What status code to use for rate limiting?

429 Too Many Requests. Include Retry-After header with seconds until they can retry. Some use 503 Service Unavailable, but 429 is more semantically correct and clients recognize it specifically.

Rate Limit Policy Generator

Effective rate limiting strategies

IP-based rate limiting protects against distributed attacks but penalizes users behind corporate NATs where hundreds of employees share one IP. Combine generous IP limits with strict authenticated user limits. Example: /login allows 5 attempts per IP every 15 minutes, but only 3 per email in the same window. This prevents brute force without blocking entire offices.

Sliding windows are superior to fixed windows.
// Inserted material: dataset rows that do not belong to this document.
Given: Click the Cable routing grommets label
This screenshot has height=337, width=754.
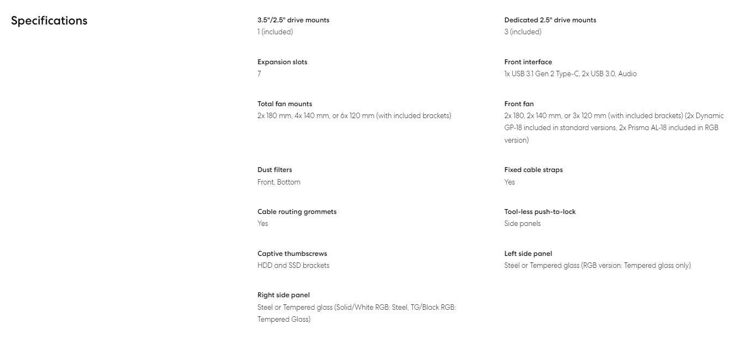Looking at the screenshot, I should 297,212.
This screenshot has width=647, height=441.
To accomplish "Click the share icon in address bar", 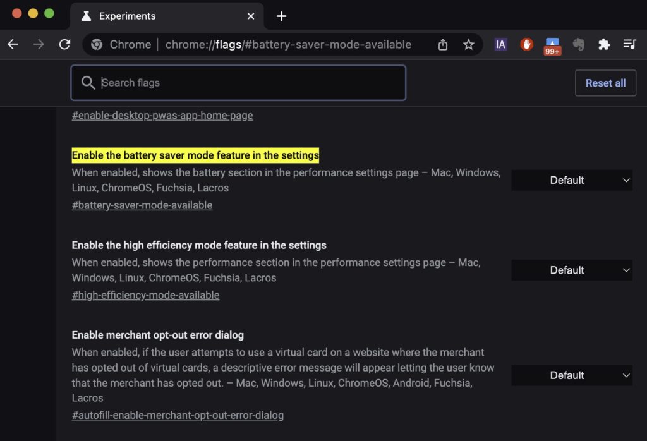I will click(x=443, y=44).
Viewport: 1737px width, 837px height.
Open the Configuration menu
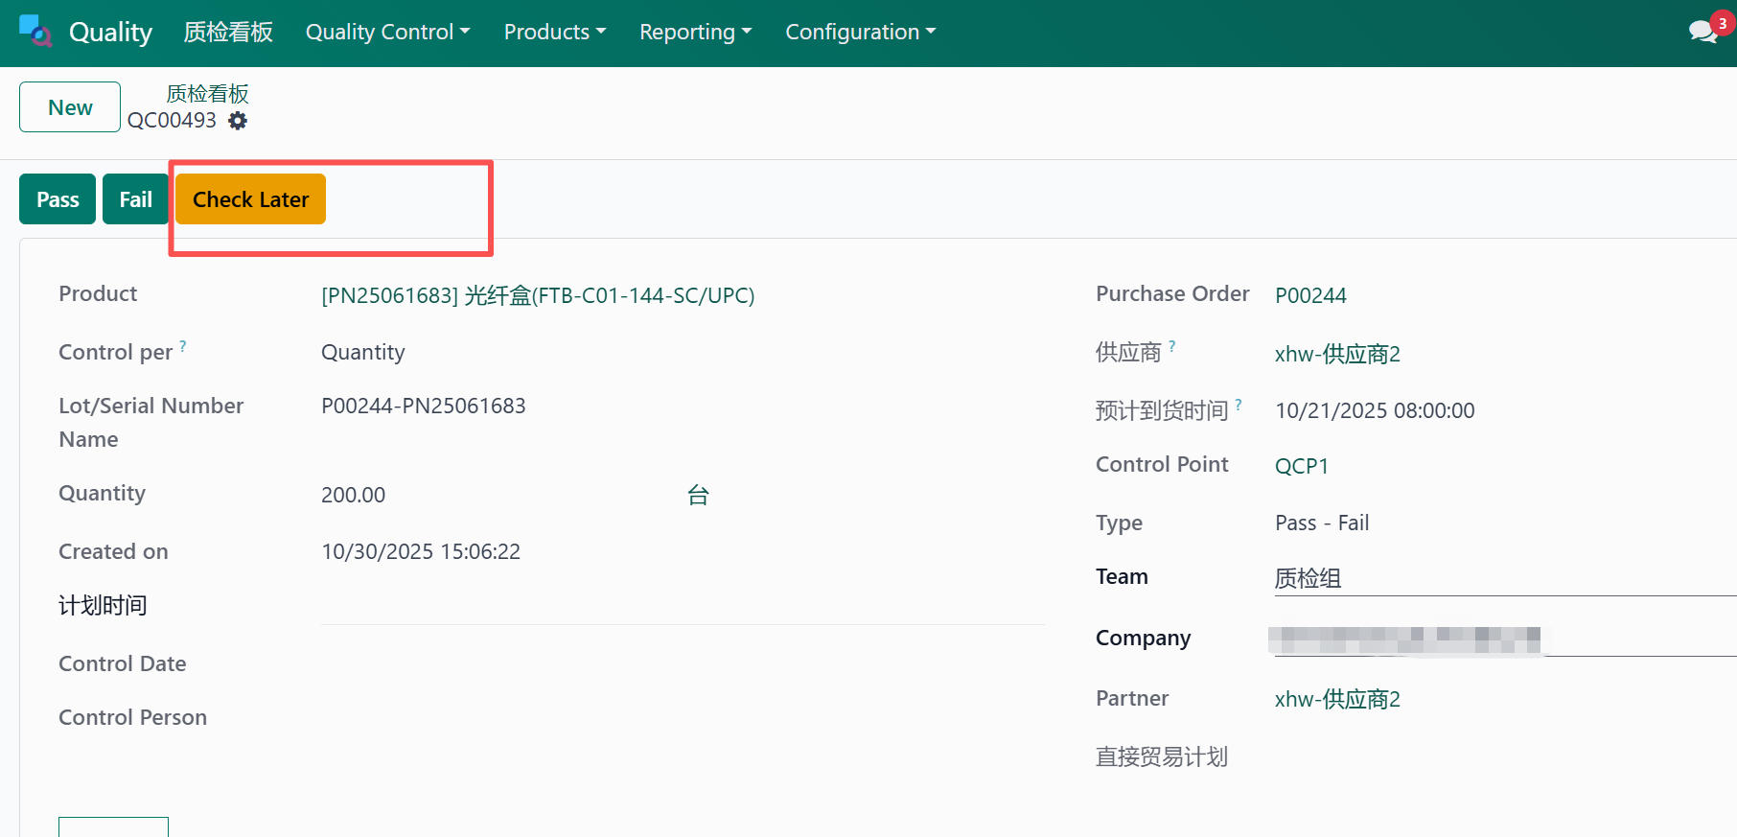(x=860, y=32)
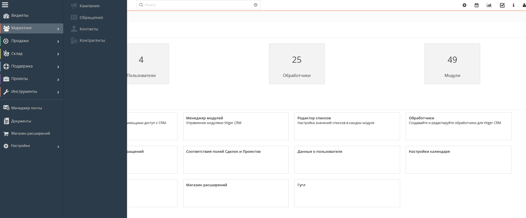Expand the Settings (Настройки) submenu arrow
The width and height of the screenshot is (526, 218).
click(58, 147)
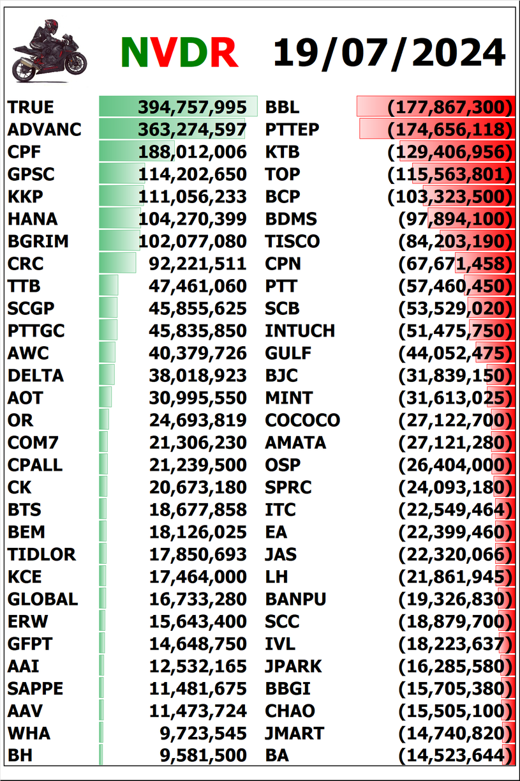This screenshot has width=520, height=781.
Task: Click the BANPU value (19,326,830)
Action: (456, 599)
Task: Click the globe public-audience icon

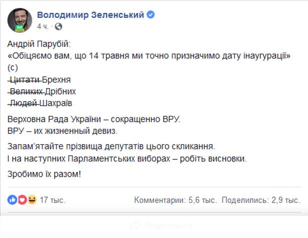Action: pos(58,26)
With 1-minute fixed windows, an attacker can make 100 requests at 10:00:59 and another 100 at 10:01:00, achieving 200 requests in 2 seconds. Sliding windows count the last 60 seconds at any moment, preventing this burst. Implement them with sorted sets in Redis: ZADD with timestamp, ZREMRANGEBYSCORE to clean old entries.

Limits should reflect real usage patterns. Analyze your logs: how many requests does an average user make? And the 95th percentile? Your limit should be between the 95th and 99th. A legitimate user should never hit the limit in normal use. If they do regularly, your limit is too low or your frontend polls inefficiently.

Implementing rate limiting

Redis is the standard backend for distributed rate limiting. The token bucket algorithm is simple: INCR a key with TTL. If the value exceeds the limit, reject. For sliding windows, use ZSET: ZADD key timestamp 1, ZCOUNT key (now-window) now to count, EXPIRE key window. This scales to millions of requests without consistency issues.

In small applications, in-process memory stores work. Node has rate-limiter-flexible, Python has slowapi. These use in-memory dictionaries with timestamps. The problem: they don't share state between instances. If you have 3 servers, each allows 100 req/min independently, giving you 300 total. Works if your limits are generous; fails if you need precision.

Response headers are crucial: X-RateLimit-Limit (total limit), X-RateLimit-Remaining (available requests), X-RateLimit-Reset (reset timestamp). Well-designed clients read these headers and adjust their behavior automatically. Also include Retry-After in the 429 response to tell the client when to retry.

Rate limiting by endpoint type

Authentication endpoints need aggressive limits: 5 login attempts per IP every 15 minutes prevents brute force without frustrating users who forgot their password. Password reset should be even more restrictive (3/hour) because each request sends an expensive email and attackers can use it to enumerate valid users.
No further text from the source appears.